PROMPT: The required output is the exact text of the lines from the line containing "Open the zoom" through the final line below, inclusive, without pictures.

Stored data:
========

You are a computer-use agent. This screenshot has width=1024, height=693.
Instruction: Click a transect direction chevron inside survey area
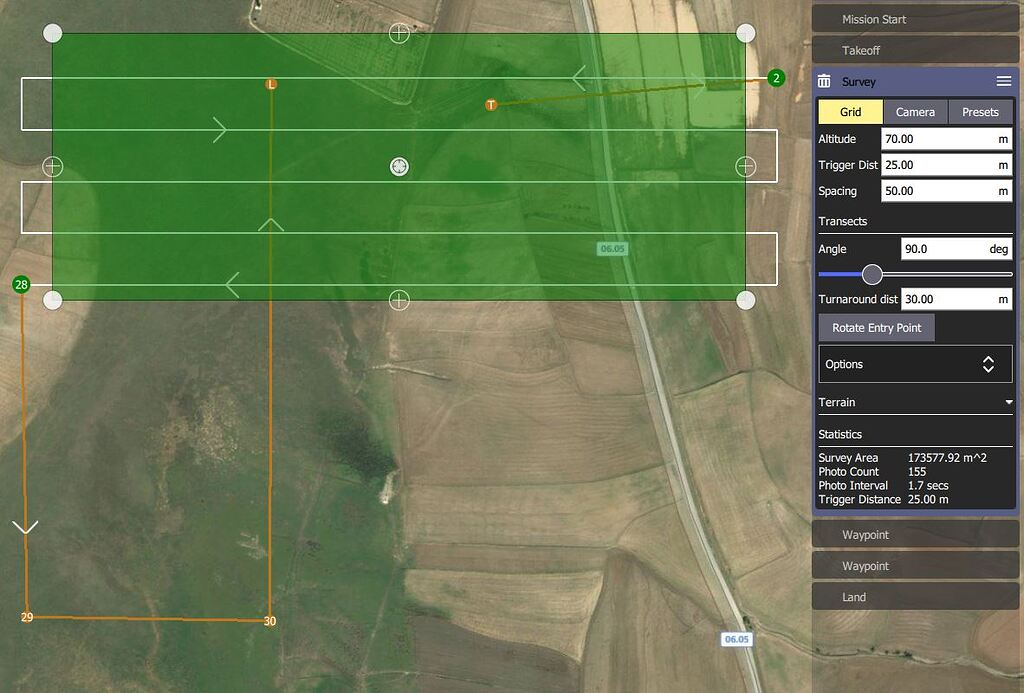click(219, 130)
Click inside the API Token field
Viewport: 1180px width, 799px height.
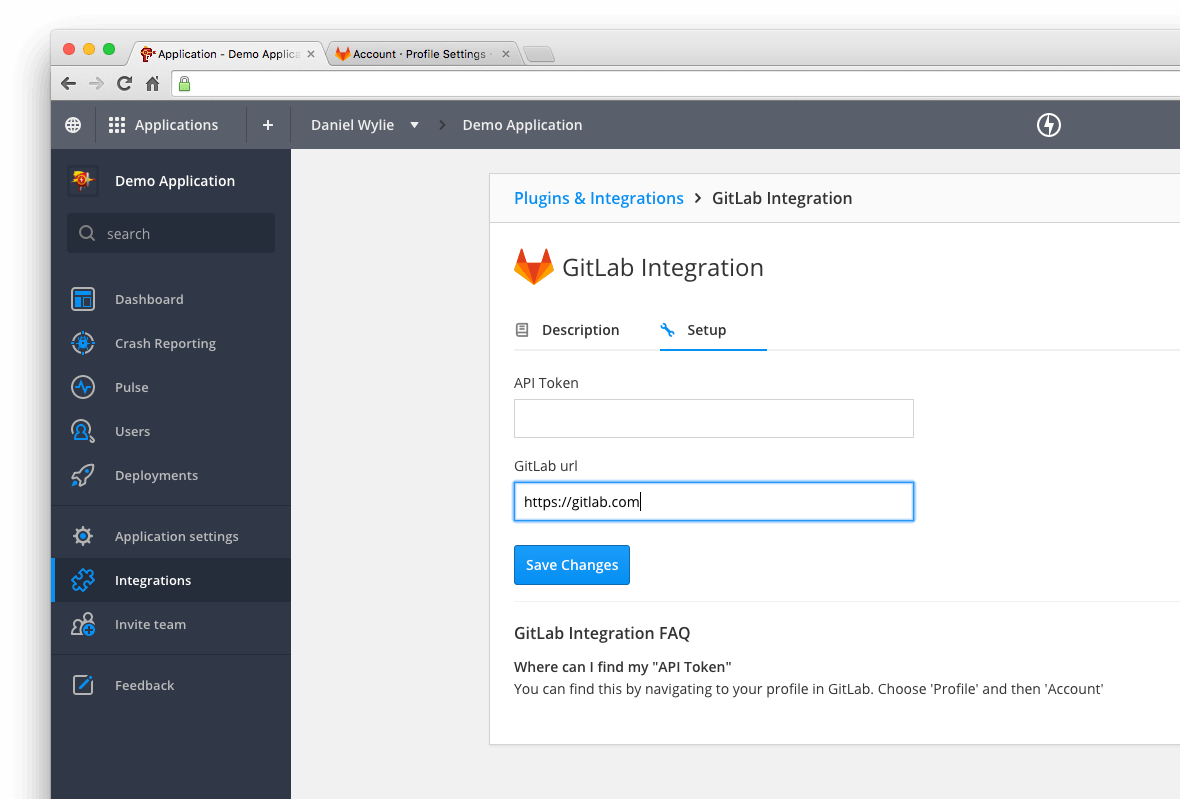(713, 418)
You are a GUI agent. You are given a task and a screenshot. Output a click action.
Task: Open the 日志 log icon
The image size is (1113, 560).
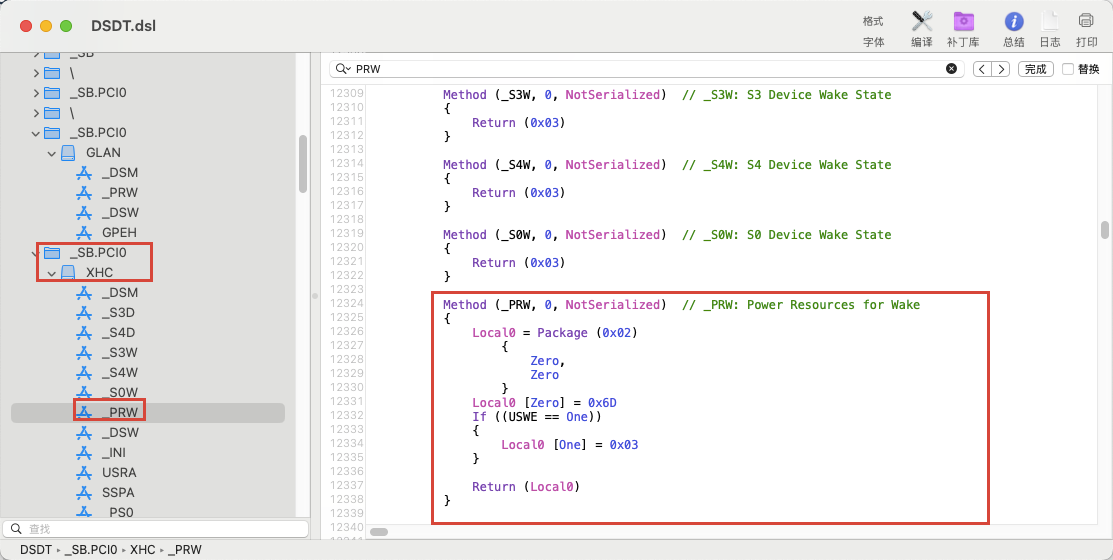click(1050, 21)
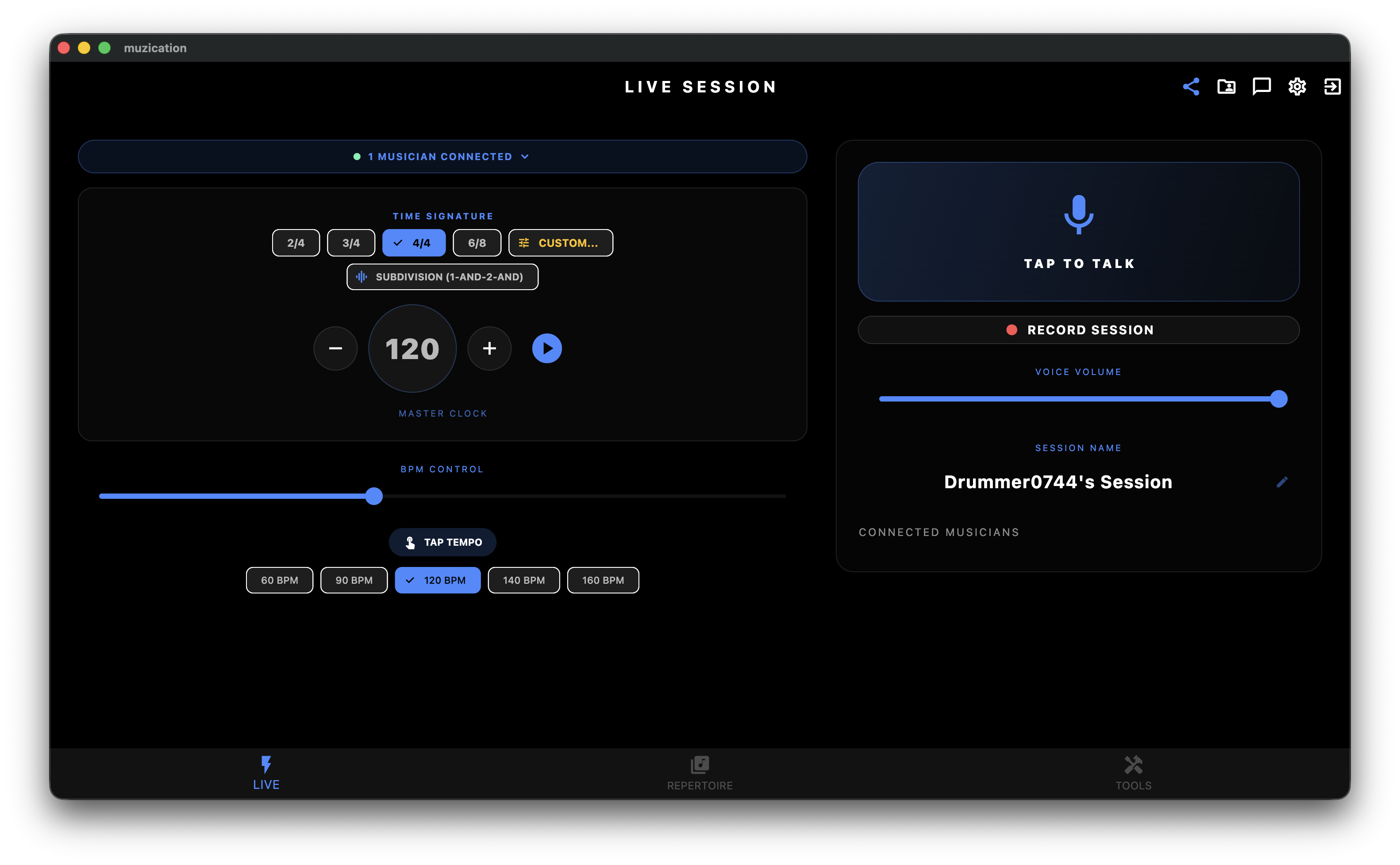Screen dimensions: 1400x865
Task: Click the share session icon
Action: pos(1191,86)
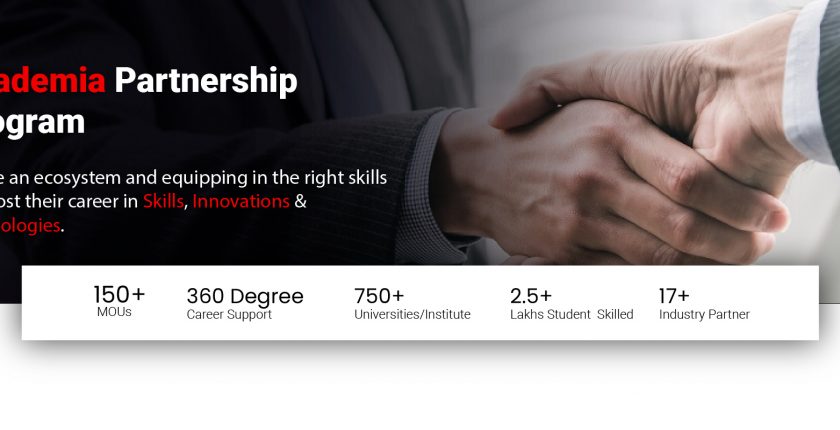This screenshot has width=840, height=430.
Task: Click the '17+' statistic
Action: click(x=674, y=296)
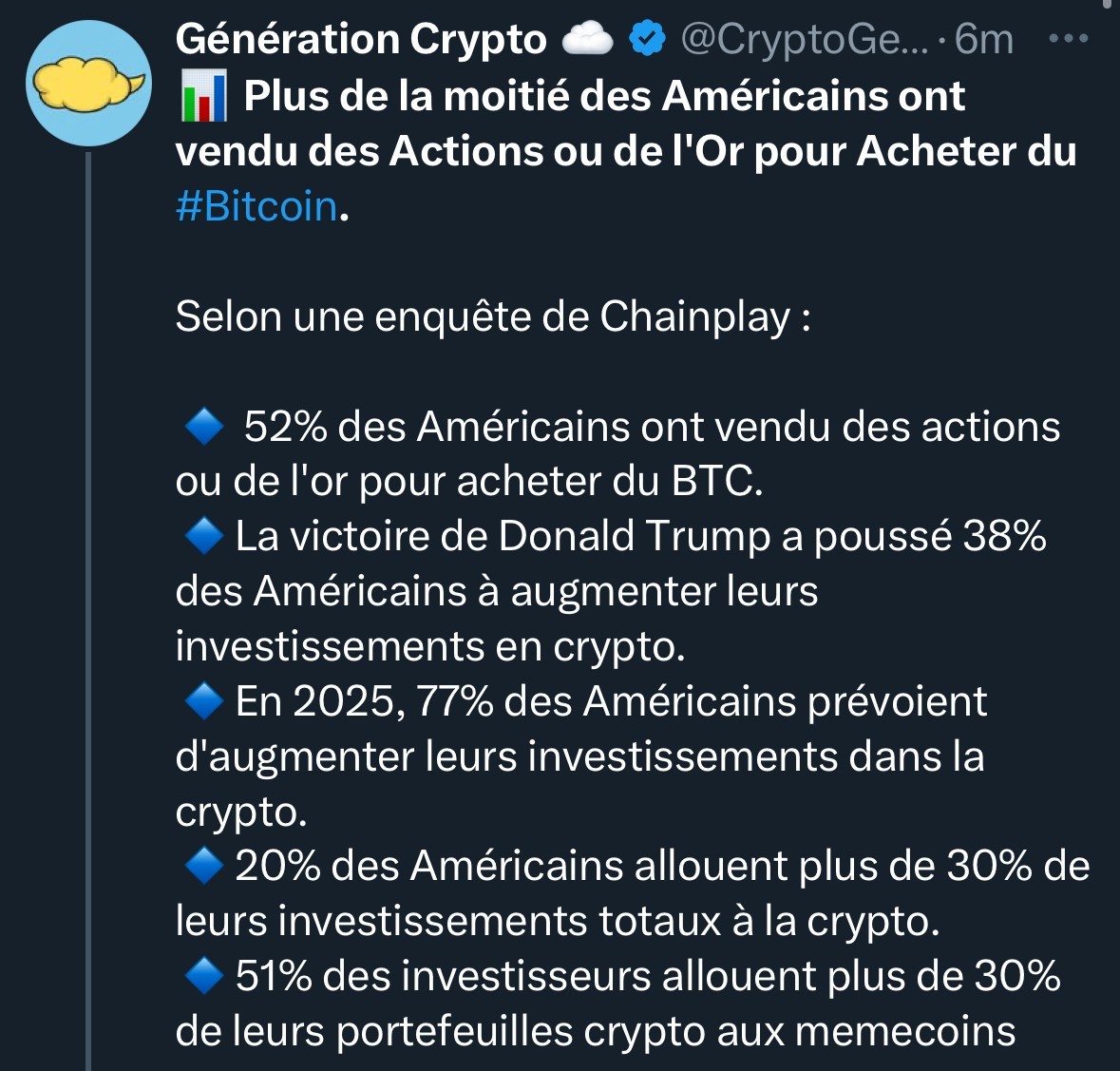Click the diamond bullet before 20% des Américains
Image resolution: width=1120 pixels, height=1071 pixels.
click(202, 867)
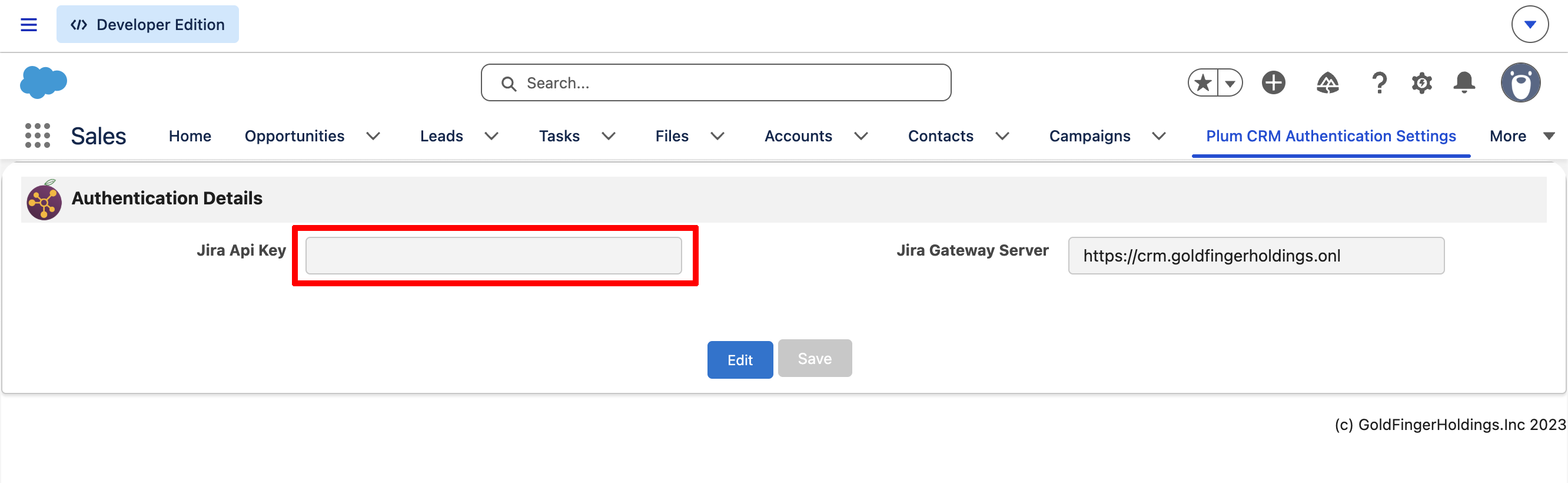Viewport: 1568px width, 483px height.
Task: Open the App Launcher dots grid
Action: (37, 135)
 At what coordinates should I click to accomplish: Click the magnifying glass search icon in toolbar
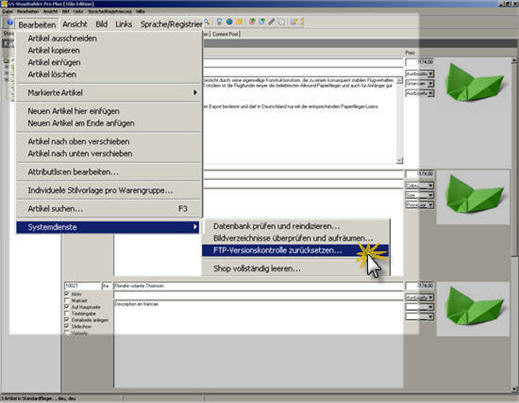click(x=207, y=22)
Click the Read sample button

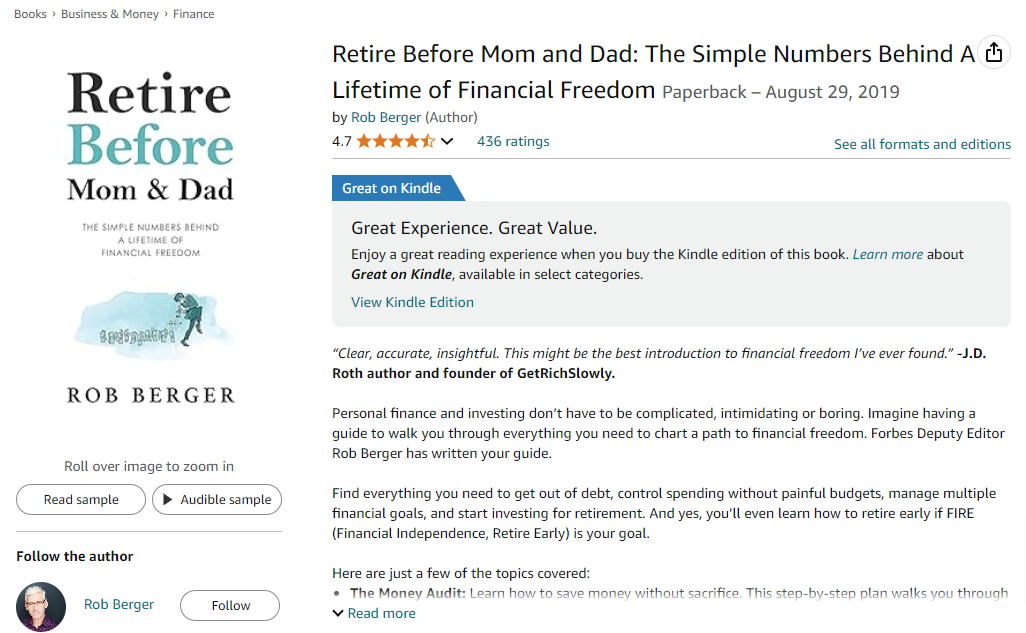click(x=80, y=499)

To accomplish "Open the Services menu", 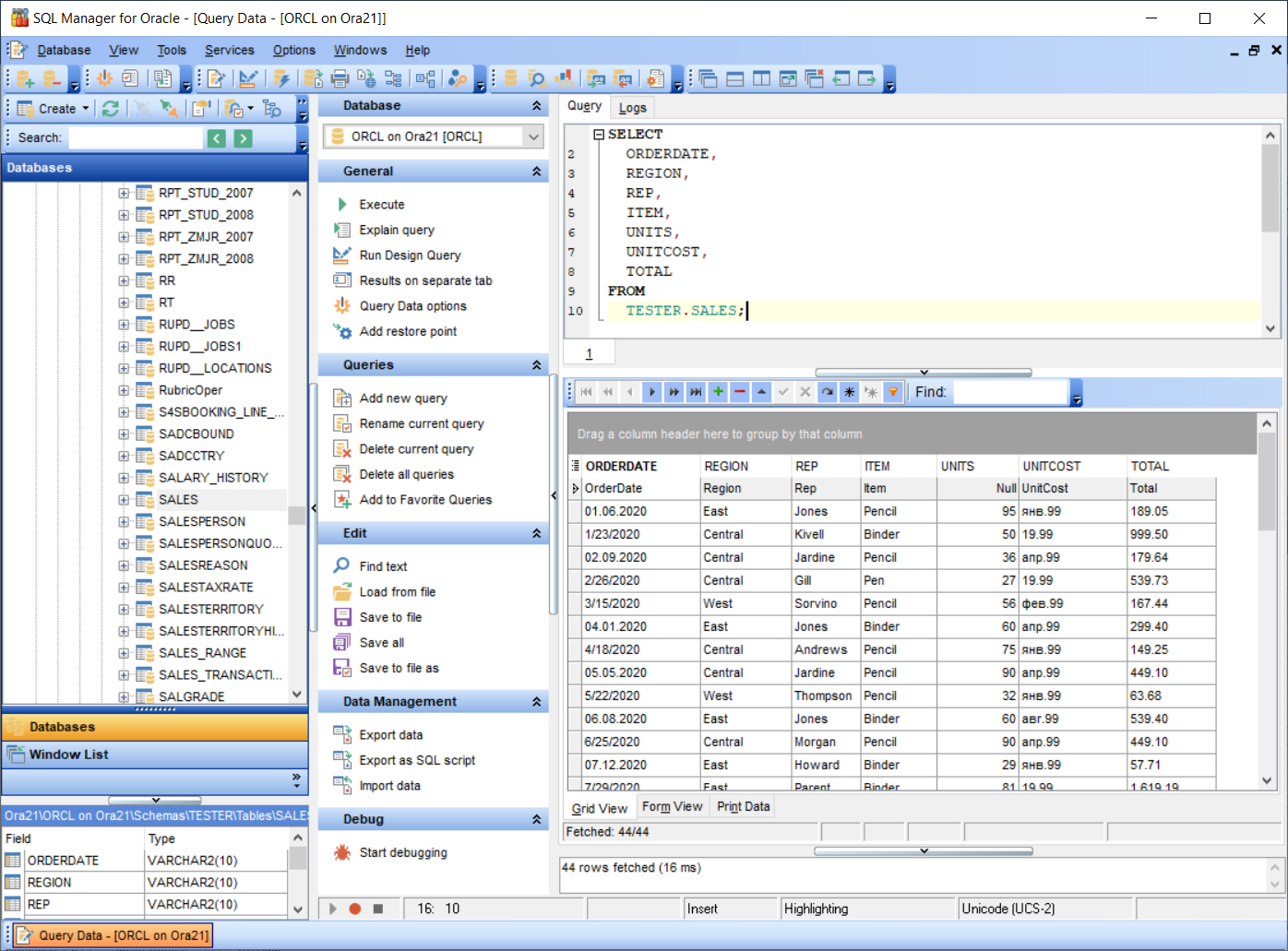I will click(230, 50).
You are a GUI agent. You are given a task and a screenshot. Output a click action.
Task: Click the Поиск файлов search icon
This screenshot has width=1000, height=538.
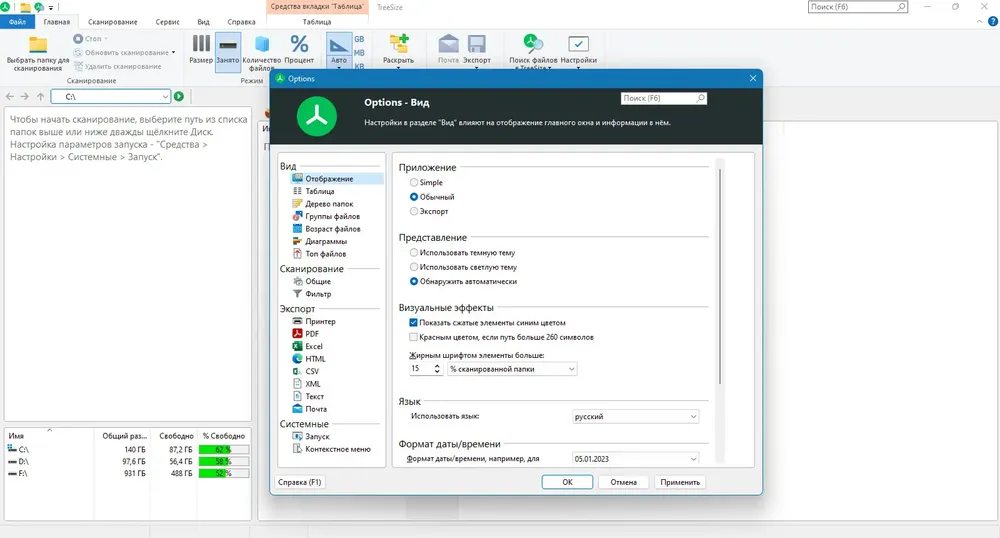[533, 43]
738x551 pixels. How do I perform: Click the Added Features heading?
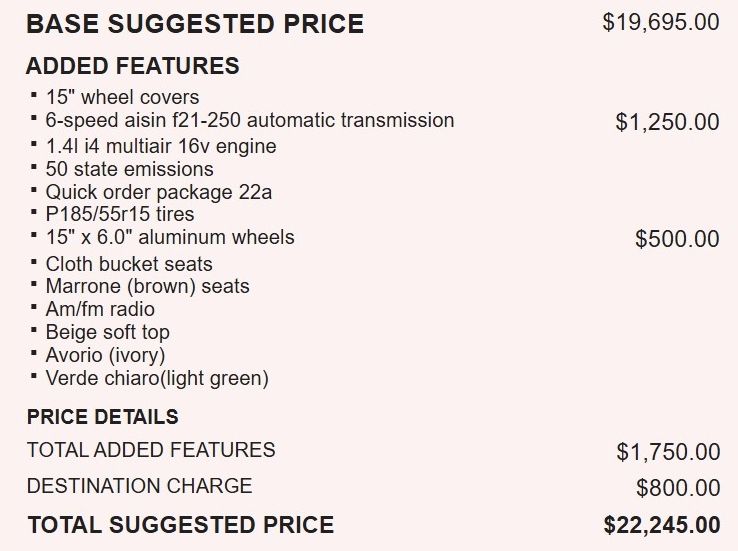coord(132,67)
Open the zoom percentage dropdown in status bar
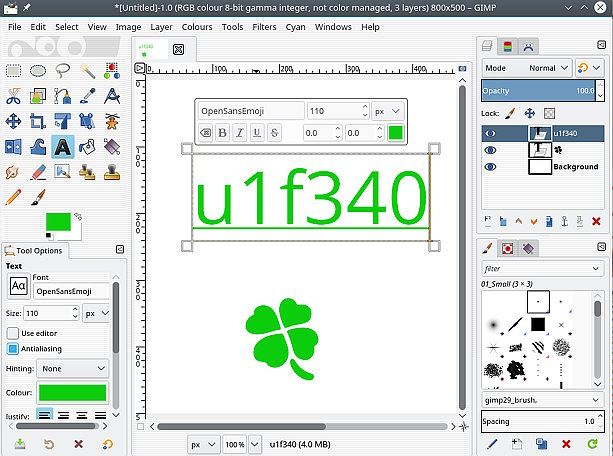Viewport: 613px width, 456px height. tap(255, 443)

========

RESULT OF THIS EXERCISE:
Open the zoom percentage dropdown in status bar
Viewport: 613px width, 456px height. tap(255, 443)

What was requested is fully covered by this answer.